- TASK SET -
• a. Reproduce, word for word, the part of the Sentra vs protege thread that opens with the words containing "## Gimp (Jun" and closes with "on a track........".
• b. Name every distinct username that heads a post in the Sentra vs protege thread, each listed once.

- PROVIDED TEXT -
>> start

# sentra vs protege???



## microsweper (Jun 30, 2003)

my 97 1.6 should have no problems beating a 99 1.6 mazda protege should it? both stock


----------



## Gimp (Jun 9, 2002)

On a track, right?!


----------



## pete? (Jul 6, 2004)

well i have no idea......did you search for the specs? it depends on how close each are. they have the same displacement. it may be rather close. on a track........


----------



## pete? (Jul 6, 2004)

its seems you may, the stock BHP is 104 according to MSN autos


----------



## Radioaktiv (Feb 12, 2004)

my money would probably be on the Protoge'


----------



## I'm tired of my usernamee (Feb 16, 2004)

i wanna drive the Mazdaspeed Protege....


----------



## pete? (Jul 6, 2004)

but this car is said to have "10" HP less than us......now it depends on who has an auto and who dosent.


----------



## sethwas (Apr 30, 2002)

>> end

- RECORDS -
>> start

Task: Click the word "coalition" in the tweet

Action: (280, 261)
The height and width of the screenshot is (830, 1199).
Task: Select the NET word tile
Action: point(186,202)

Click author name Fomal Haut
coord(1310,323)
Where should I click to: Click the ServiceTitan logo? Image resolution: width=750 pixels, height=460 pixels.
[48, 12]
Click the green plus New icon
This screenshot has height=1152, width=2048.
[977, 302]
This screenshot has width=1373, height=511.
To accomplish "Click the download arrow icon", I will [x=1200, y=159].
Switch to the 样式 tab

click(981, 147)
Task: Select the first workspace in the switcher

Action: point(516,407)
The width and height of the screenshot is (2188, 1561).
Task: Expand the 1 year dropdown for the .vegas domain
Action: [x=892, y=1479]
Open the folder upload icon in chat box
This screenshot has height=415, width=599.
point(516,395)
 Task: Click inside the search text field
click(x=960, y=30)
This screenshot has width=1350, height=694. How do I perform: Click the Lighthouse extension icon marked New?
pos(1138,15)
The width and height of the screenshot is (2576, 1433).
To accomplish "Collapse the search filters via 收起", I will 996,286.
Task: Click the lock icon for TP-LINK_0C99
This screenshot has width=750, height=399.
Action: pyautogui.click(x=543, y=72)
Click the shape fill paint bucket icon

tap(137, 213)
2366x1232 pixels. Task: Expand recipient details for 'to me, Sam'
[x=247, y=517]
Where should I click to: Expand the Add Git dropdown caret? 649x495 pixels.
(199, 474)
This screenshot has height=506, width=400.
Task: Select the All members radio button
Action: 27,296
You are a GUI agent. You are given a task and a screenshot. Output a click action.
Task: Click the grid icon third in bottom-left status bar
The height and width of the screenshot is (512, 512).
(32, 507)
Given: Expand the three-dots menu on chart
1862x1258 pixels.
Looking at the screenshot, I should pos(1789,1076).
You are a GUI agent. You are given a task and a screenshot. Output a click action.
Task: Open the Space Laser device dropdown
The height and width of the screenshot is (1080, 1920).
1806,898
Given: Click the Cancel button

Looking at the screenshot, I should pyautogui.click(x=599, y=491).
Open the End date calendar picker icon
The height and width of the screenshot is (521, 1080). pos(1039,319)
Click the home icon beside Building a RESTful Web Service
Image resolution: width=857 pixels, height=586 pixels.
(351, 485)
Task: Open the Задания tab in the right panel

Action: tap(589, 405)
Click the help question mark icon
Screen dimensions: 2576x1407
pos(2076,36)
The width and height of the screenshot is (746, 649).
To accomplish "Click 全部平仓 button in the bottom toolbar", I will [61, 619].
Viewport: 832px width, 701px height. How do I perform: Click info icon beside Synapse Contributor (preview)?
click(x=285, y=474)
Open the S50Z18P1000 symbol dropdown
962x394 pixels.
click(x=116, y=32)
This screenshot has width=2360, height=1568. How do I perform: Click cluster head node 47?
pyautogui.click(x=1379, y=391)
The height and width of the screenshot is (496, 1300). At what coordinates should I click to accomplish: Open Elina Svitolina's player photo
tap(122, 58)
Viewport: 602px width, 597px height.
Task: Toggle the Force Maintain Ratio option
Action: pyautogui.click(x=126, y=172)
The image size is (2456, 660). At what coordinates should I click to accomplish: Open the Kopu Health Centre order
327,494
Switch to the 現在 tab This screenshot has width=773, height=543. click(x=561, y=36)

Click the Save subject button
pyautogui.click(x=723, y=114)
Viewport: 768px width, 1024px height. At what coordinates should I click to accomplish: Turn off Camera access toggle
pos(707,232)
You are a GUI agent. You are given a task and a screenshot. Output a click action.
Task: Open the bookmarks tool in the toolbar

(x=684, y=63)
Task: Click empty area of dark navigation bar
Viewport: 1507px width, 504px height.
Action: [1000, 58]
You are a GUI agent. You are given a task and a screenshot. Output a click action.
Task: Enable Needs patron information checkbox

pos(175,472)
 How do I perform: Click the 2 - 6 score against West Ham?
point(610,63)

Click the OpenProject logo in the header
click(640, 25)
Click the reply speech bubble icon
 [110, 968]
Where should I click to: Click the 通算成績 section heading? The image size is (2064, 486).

>> end

- EXPECTED RESULTS -
• a.
## Gimp (Jun 9, 2002)

On a track, right?!


----------



## pete? (Jul 6, 2004)

well i have no idea......did you search for the specs? it depends on how close each are. they have the same displacement. it may be rather close. on a track........

• b.
microsweper
Gimp
pete?
Radioaktiv
I'm tired of my usernamee
sethwas